== Segment start ==

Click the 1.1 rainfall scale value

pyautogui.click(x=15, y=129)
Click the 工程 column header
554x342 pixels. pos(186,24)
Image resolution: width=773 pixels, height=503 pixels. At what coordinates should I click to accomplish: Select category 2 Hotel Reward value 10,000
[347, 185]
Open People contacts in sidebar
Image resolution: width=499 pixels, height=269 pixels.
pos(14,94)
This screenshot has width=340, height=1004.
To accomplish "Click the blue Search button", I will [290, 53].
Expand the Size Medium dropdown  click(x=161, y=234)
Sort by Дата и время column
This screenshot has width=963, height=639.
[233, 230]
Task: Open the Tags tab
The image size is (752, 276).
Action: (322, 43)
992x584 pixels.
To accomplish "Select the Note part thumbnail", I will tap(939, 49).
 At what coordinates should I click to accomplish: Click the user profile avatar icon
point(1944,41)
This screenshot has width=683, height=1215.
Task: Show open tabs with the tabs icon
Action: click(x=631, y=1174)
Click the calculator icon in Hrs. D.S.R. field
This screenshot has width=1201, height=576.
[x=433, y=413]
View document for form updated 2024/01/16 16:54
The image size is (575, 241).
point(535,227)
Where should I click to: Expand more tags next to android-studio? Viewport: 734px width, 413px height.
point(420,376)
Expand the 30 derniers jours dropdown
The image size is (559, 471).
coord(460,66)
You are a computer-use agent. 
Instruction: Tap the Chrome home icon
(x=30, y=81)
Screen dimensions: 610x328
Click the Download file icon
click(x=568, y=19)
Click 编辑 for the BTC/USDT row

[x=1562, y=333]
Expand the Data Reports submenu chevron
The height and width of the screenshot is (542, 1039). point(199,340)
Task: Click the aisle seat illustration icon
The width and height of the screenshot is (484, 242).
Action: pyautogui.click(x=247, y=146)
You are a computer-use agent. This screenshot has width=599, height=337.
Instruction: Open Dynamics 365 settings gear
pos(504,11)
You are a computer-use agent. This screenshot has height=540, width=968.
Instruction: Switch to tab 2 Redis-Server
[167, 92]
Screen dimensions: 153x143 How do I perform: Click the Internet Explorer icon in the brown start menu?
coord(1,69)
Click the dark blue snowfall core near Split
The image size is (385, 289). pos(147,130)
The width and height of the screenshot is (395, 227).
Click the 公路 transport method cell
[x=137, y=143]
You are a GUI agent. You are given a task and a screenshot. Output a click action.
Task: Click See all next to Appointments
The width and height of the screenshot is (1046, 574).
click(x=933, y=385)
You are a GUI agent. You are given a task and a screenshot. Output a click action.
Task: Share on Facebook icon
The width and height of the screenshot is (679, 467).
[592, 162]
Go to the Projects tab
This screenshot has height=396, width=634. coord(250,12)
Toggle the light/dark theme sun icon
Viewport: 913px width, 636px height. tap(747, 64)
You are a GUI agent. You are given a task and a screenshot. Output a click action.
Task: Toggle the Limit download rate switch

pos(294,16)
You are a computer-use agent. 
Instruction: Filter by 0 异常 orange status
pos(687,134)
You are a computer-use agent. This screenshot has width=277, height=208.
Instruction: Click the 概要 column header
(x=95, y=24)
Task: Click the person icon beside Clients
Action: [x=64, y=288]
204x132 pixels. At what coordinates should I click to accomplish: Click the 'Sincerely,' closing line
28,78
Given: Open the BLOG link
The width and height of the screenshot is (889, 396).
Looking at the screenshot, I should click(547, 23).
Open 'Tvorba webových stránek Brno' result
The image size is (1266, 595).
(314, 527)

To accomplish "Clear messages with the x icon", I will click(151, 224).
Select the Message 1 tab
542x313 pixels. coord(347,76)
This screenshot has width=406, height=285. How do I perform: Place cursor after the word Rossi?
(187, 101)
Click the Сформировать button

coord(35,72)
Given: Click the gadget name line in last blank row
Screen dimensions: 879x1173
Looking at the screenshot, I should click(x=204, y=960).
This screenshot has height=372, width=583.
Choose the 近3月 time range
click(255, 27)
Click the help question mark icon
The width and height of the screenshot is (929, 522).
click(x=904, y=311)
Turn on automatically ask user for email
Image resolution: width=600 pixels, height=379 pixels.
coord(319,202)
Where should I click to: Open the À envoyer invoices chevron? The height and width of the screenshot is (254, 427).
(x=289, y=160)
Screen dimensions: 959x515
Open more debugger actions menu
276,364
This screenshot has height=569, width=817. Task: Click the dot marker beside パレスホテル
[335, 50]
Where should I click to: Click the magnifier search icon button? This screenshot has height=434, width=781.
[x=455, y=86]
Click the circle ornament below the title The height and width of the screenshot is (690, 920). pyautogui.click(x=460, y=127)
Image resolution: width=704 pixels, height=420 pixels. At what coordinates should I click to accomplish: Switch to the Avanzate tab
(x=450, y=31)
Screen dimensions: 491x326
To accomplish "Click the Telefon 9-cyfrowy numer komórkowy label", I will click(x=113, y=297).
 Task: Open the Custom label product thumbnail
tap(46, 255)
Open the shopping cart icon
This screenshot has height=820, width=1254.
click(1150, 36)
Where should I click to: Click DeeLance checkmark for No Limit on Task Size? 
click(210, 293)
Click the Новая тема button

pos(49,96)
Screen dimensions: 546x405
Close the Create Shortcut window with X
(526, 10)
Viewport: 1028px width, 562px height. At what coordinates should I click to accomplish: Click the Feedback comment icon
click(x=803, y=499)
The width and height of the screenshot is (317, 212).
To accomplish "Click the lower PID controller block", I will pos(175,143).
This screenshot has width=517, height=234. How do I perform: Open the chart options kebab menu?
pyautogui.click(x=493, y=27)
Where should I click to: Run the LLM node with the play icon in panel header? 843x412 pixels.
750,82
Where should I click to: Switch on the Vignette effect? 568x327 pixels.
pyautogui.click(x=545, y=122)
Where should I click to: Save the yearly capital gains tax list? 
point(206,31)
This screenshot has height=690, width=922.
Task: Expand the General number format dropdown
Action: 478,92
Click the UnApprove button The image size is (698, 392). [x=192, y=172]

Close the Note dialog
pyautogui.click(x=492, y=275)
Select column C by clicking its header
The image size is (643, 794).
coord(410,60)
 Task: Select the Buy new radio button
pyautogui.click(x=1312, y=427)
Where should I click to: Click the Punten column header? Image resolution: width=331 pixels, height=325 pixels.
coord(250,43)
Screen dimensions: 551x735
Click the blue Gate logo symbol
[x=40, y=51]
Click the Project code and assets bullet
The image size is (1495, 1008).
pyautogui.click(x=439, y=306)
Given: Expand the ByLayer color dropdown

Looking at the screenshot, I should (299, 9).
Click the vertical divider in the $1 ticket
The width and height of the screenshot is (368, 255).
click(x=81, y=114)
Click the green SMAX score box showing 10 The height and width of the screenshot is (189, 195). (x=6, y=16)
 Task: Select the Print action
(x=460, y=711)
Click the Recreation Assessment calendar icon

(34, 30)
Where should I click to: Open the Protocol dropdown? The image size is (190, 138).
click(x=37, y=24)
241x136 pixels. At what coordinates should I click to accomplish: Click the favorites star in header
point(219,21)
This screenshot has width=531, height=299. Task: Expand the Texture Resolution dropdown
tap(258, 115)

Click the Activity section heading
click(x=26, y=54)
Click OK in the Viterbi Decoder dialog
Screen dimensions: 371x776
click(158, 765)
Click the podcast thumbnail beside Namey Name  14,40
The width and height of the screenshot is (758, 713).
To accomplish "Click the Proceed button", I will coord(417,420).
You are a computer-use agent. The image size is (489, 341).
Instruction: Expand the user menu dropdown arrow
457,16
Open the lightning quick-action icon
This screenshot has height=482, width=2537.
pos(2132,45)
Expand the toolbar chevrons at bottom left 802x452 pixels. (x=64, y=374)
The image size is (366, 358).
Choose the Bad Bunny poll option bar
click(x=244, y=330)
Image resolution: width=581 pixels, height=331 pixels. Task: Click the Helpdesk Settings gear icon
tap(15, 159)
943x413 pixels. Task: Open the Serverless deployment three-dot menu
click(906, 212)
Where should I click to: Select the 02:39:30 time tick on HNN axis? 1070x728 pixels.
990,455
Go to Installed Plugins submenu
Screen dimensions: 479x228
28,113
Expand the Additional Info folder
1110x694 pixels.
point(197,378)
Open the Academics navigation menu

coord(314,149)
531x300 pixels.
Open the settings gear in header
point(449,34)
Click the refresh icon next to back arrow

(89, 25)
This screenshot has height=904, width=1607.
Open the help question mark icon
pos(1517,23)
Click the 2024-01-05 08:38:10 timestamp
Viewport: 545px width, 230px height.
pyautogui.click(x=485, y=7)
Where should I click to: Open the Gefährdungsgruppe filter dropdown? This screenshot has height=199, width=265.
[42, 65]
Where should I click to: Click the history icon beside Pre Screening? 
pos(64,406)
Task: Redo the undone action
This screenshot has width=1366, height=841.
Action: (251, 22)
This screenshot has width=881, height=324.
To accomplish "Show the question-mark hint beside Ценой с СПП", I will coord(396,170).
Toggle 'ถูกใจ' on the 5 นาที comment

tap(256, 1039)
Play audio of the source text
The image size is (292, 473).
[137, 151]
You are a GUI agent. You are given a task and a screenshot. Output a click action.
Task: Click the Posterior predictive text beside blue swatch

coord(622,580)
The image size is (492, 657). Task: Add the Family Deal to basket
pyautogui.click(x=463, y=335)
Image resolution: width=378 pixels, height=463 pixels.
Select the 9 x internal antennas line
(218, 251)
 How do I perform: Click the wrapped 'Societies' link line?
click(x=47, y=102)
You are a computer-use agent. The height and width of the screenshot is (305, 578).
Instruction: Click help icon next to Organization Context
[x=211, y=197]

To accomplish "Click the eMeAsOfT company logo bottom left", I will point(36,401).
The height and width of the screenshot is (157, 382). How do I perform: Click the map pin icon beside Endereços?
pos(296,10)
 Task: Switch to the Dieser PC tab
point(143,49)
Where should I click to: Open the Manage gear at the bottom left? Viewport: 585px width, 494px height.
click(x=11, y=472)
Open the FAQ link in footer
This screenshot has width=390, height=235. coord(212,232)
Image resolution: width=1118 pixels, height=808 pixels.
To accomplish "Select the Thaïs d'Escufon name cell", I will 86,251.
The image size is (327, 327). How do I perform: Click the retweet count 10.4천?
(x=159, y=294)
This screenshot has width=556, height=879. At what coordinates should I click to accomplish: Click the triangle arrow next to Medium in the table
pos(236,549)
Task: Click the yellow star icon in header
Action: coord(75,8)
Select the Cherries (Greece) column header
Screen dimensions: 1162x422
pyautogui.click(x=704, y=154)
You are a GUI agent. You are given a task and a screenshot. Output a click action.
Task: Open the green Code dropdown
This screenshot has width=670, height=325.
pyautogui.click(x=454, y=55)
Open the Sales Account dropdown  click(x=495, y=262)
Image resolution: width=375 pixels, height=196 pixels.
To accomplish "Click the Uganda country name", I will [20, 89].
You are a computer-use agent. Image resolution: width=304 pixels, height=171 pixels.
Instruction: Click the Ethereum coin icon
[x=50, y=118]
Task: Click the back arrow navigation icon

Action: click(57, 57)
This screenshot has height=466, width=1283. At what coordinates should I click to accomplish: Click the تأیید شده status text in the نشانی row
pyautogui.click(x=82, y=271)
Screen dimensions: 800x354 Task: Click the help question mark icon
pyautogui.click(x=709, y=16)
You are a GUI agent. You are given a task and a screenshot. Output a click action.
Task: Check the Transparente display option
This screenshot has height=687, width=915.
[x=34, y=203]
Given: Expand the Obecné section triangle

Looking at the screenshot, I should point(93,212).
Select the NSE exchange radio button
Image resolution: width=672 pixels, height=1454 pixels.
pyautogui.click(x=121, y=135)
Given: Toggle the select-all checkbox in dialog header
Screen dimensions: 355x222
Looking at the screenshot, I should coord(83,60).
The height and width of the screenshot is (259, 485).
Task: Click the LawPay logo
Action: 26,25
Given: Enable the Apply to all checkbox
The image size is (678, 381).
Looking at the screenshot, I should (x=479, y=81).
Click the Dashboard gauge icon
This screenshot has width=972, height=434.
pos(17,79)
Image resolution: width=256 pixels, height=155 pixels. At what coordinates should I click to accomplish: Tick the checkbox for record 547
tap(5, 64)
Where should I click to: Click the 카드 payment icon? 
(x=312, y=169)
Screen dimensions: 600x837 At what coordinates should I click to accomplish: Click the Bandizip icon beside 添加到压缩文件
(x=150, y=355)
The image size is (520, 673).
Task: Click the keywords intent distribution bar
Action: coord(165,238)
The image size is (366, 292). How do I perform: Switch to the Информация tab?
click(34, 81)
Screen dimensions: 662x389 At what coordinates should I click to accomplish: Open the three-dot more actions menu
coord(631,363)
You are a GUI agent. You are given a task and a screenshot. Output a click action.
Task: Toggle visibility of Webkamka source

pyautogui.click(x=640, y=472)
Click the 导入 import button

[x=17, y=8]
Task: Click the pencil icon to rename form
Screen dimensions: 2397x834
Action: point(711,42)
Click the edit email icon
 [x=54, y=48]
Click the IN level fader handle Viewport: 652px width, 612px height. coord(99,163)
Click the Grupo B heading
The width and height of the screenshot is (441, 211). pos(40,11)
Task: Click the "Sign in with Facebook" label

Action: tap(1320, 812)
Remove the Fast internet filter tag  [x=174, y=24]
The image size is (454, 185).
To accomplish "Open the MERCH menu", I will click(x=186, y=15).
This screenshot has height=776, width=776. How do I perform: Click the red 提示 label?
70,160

== Segment end ==

__ACTIVITY__:
In the entries above, how many lines contain the word "green"? Answer with the number only.

__WRITTEN RESPONSE__:
2